Passage to read »
::::

Horses, Horses, Horses!
We have made it through one very hot June, and July is here. I appreciate the input and the emails I received from my June article on biting flies and the remedies for them. Flies are obviously pests everyone loves to hate. So much so that I have had a request to write another article on flies… this time on the bot fly. Now of course I know you are practically chomping at the bit to hear more about this "wonderful" pest.
The bot fly, otherwise known by its three varieties: horse bot fly (gasterophilus intestinalis), Nose bot fly (gasterophius haemorrhoidalis) and the Throat bot fly (gasterophilus nasalis). "Lovely, lovely, lovely" creatures they are indeed. Each species of this creature has its own distinct way of entering the horse, thus the three names.
The horse bot is probably the species most people recognize in the egg stage of the fly’s life cycle. They are the yellow "dots" that are attached to the mane and/or legs (usually both) of the host horse. Most every horse person has seen these at one time or another. Unfortunately, horses are the natural host for this pest and bots are found generally everywhere horses reside. The good news is that nowadays these pests are not nearly as big of a problem as in bygone days because of better deworming programs and practices and more efficient wormers.

::::

The data »

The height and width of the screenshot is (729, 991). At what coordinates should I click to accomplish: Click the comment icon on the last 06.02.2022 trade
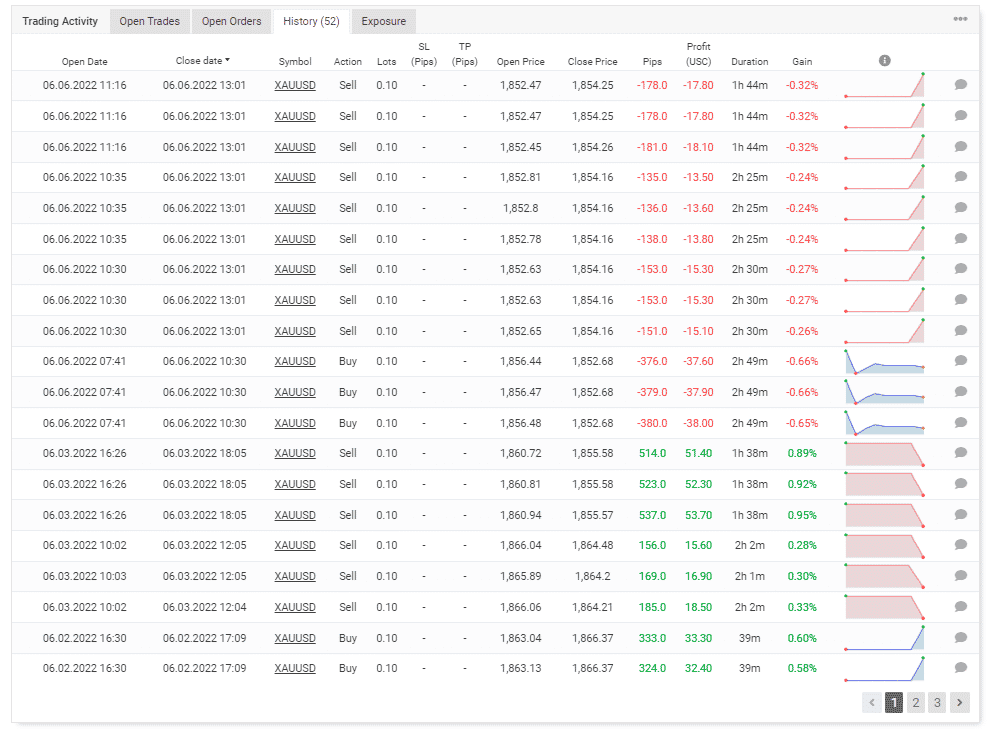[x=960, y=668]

::::

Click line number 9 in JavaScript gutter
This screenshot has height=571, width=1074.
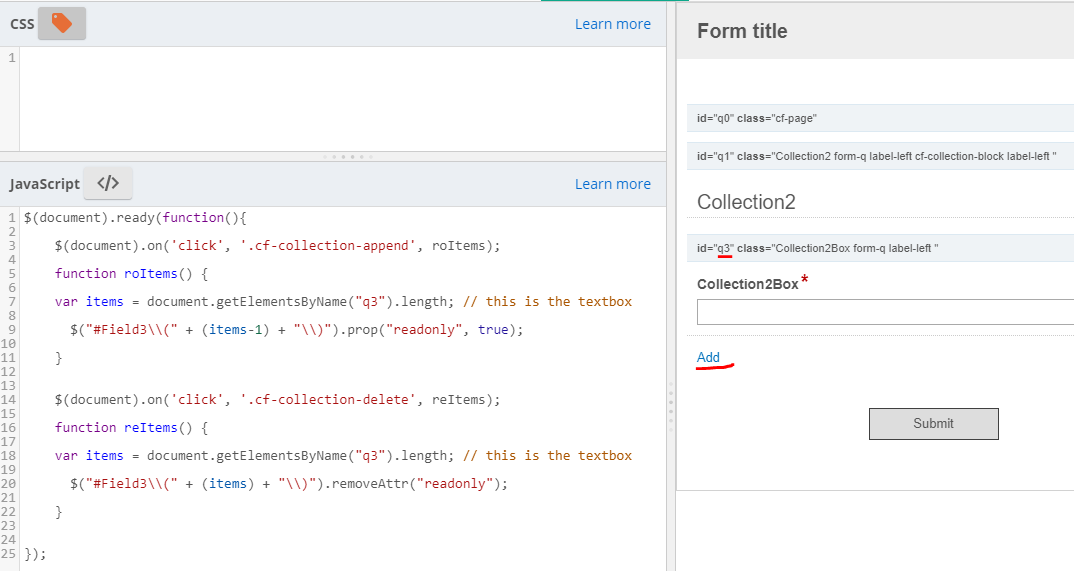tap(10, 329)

::::

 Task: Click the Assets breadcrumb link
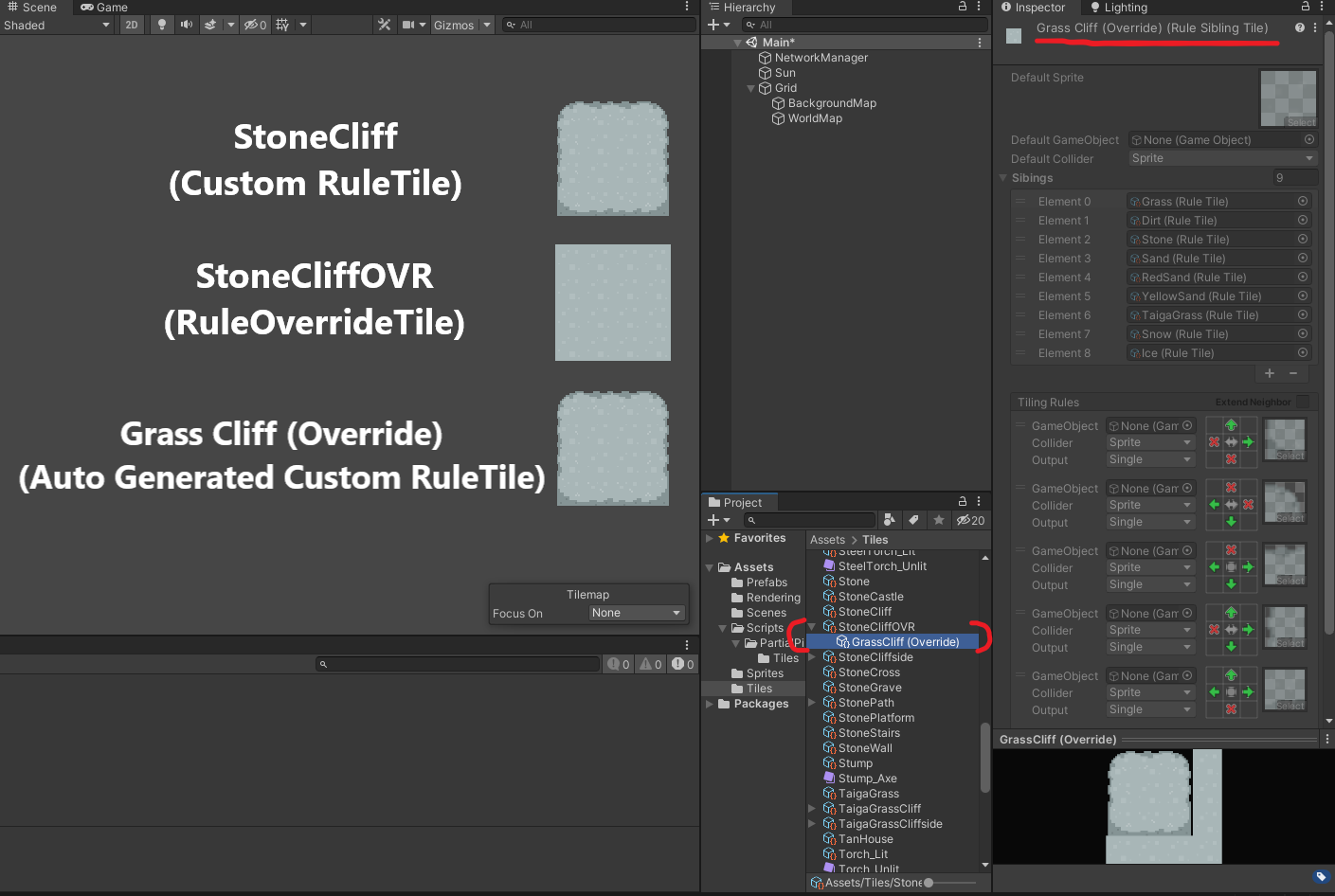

::::

Tasks to carry out »
1. According to the bot fly article, why are bots less of a problem now than in the past? Answer in one to three sentences.
2. Mark each statement yes or no according to the bot fly article, and quote the words that decide it: (a) The horse bot's eggs attach to the mane and/or legs of the horse. (b) Bots are found only in a few places where horses are kept. (c) The author's June article dealt with biting flies.
Work only from the bot fly article and set the data aside.

Exercise solutions »
1. Bots are less of a problem now because of better deworming programs and practices and more efficient wormers.

2.
(a) Yes: "attached to the mane and/or legs (usually both) of the host horse"
(b) No: "bots are found generally everywhere horses reside"
(c) Yes: "my June article on biting flies and the remedies for them"